23.         Failing to set out a self-direction regarding the burden and standard of proof does not without more amount to an error of law. I find no evidence within the determination that the judge applied the wrong burden or standard of proof.

24.         It is apparent that it was common ground between the parties, before the judge, (see paragraphs 7 and 10) that a specified document was not provided with the application. This was the reason why the first Appellant’s application was refused, as the requirements of paragraph 46-SD(c)(iii) were not satisfied. The specified evidence required to prove that the business is subject to United Kingdom taxation had not been provided. The application of section 85A of the 2002 Act prevented the submission of the missing specified evidence after the application had been lodged.

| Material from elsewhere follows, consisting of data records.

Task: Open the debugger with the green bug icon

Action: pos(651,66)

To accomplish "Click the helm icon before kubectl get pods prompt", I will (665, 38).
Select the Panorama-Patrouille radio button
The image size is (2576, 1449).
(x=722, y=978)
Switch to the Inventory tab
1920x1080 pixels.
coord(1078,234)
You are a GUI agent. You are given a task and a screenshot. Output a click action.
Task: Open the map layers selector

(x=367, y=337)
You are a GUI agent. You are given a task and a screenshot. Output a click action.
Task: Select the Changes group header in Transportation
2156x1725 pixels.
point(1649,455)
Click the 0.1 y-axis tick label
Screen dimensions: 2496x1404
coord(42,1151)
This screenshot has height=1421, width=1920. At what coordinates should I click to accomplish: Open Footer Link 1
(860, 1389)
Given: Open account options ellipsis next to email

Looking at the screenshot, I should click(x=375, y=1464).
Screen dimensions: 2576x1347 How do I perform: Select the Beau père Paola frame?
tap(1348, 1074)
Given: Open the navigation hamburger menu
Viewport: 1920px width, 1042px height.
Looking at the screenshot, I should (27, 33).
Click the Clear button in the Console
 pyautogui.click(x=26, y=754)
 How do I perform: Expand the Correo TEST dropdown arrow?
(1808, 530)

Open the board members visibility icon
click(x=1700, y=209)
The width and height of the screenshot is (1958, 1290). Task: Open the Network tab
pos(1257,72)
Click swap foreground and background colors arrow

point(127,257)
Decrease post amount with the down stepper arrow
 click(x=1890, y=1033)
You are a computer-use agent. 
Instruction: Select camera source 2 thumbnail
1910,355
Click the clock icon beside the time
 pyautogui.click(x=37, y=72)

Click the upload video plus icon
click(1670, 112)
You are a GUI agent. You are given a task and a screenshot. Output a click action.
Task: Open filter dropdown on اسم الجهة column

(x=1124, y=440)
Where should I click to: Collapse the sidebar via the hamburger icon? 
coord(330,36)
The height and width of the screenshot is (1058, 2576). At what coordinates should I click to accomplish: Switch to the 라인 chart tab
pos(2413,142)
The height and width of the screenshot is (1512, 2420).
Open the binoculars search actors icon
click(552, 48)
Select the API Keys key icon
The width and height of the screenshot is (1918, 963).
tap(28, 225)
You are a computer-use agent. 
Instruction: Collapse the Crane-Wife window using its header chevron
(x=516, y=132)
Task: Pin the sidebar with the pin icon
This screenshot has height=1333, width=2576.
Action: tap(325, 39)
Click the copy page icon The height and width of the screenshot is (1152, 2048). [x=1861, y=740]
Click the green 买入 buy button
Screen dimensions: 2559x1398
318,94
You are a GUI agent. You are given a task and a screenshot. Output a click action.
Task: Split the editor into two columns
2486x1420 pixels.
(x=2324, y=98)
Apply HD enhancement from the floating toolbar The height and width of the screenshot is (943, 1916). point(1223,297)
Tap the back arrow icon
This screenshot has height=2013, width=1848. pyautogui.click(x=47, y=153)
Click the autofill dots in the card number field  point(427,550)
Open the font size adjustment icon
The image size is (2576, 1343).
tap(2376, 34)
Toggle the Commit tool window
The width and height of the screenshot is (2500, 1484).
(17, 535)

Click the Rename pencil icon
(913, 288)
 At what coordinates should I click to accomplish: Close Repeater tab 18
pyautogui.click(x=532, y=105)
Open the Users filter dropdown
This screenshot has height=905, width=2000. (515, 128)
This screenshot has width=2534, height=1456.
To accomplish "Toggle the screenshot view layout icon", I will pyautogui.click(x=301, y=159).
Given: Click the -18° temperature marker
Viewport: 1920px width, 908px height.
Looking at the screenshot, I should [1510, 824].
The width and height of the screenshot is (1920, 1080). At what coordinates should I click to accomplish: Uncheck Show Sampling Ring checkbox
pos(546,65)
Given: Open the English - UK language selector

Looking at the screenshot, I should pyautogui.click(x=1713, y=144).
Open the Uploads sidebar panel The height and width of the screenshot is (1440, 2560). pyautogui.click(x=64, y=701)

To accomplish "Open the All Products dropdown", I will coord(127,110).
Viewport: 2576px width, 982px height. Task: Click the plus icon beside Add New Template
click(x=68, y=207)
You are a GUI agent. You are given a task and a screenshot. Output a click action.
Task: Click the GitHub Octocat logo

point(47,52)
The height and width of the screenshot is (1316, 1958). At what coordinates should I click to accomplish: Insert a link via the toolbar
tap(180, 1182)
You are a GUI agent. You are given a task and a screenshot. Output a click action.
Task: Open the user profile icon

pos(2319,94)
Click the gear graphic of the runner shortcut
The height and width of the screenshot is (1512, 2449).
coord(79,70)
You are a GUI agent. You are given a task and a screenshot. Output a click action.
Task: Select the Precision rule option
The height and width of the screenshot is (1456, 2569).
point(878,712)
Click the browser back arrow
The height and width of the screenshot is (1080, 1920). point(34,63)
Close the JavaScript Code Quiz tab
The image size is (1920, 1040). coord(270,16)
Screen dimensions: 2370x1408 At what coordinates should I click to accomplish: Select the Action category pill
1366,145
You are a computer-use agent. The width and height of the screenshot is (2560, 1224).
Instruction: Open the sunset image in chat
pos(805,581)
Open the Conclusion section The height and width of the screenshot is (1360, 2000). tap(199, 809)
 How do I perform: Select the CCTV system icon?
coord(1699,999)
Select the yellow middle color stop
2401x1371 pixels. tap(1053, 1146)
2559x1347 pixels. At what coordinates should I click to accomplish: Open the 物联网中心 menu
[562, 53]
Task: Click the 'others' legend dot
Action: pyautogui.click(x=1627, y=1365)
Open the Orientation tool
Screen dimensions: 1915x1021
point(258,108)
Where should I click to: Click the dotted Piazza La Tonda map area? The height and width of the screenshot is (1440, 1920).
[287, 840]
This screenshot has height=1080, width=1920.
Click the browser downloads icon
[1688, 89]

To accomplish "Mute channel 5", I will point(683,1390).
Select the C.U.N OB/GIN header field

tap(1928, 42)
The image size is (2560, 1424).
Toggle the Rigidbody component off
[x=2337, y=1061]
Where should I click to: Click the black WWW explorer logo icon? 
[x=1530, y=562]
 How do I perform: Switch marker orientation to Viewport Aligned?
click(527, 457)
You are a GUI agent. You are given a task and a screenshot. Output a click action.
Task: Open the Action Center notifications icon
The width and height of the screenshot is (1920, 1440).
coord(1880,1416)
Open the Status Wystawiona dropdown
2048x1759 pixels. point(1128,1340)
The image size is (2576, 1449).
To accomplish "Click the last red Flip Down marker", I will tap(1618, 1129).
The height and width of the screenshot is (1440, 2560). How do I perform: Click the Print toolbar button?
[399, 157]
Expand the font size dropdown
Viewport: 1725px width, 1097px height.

25.         It was therefore argued that evidential flexibility should have been considered by the Respondent. The judge considered this argument at paragraphs 11 and 12 of the determination and decided that paragraph 245AA(c) did not impose an obligation on the Respondent to contact the first Appellant because he had failed to submit a specified document with his application. That finding was clearly open to the judge to make, and discloses no error of law.

26.         Dealing with Article 8, the judge noted that it was accepted that the requirements of Appendix FM and paragraph 276ADE of the Immigration Rules could not be satisfied. The judge went on to consider Article 8 outside the Immigration Rules, and took into account the relevant case law. It was not necessary for the judge to make a specific credibility finding in relation to the first Appellant, as there appears to have been no issue in relation to his credibility, and the judge dealt with the appeals on the first Appellant’s own account. It is incorrect to say that the judge did not take into account the length of time that the first Appellant has been in the United Kingdom, as the judge in his first paragraph set out that the first Appellant had entered the United Kingdom in September 2006 as a student.

27.         The conclusion reached by the judge that the Respondent’s decisions did not amount to a disproportionate breach of the family or private lives of the Appellants is a conclusion open to him on the evidence, and the judge has given sustainable reasons for reaching that decision, and has not erred in law.

Decision

The determination of the First-tier Tribunal discloses no error of law.

I do not set aside the decision, and the appeals are dismissed.

Anonymity

No order for anonymity was made by the First-tier Tribunal. There has been no request for anonymity and the Upper Tribunal makes no anonymity order.

 

 

 

Signed Date

 

Deputy Upper Tribunal Judge M A Hall 9th December 2014

 

 

 

 

TO THE RESPONDENT

FEE AWARD

 

The appeals are dismissed. There are no fee awards.